The number of first-time claims for jobless benefits fell by 11,000 last week from the week before, the Employment and Training Administration reports. There were 346,000 such applications.
While on the positive side, the figure is still in line with the recent trend. Since late 2011, claims have basically stayed in a range from the mid-300,000s to just under 400,000.
Also Wednesday morning, the outplacement firm Challenger, Gray & Christmas reported that "monthly job cuts declined for the third consecutive month in May, as U.S.-based employers announced plans to trim payrolls by 36,398 during the month, 4.5 percent fewer than 38,121 cuts in April. The May total was 41 percent lower than the same month a year ago, when employers slashed payrolls by 61,887."

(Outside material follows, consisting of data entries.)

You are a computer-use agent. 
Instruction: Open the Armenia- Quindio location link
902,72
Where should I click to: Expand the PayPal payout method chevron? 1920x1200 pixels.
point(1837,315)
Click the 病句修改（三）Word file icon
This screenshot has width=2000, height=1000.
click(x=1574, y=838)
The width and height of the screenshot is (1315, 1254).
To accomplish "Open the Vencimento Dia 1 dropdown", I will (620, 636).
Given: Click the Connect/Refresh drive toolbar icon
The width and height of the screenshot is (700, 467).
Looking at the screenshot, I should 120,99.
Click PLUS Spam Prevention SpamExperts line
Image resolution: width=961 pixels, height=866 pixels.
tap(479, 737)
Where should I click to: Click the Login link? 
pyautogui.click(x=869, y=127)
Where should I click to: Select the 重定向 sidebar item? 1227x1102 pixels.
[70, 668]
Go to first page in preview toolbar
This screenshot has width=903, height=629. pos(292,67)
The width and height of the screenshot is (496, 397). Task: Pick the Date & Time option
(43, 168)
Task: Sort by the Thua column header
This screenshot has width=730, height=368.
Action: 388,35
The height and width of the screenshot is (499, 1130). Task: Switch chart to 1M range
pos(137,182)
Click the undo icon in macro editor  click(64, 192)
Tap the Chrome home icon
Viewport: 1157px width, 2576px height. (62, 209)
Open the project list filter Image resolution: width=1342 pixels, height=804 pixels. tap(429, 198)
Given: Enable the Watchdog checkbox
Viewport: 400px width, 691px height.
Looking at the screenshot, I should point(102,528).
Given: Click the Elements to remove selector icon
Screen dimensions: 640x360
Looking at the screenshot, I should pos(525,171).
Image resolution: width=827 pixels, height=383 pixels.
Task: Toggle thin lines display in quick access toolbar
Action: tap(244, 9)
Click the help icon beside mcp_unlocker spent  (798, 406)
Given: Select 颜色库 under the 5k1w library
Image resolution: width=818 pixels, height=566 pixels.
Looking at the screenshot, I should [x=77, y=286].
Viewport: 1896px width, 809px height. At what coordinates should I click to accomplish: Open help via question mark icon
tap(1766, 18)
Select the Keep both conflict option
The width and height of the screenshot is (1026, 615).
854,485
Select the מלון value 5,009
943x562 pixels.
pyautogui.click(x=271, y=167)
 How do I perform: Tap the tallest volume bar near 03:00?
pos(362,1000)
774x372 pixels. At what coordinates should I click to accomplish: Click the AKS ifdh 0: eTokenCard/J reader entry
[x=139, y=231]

Those reports come a day before the week's most-anticipated economic news. Friday morning, the Bureau of Labor Statistics releases figures on the May unemployment rate and job creation. According to Reuters, economists expect to hear there were a net 170,000 jobs added to payrolls last month — modest growth, at best, for an economy with more than 155 million people in its labor force. They expect to hear that the unemployment rate held steady at 7.5 percent.
If BLS does report there was a net gain in the number of jobs on private and public payrolls, that would not contradict Challenger, Gray & Christmas' data on layoffs. It's typical, when the economy is expanding, that even as some companies are shedding workers, more are adding them.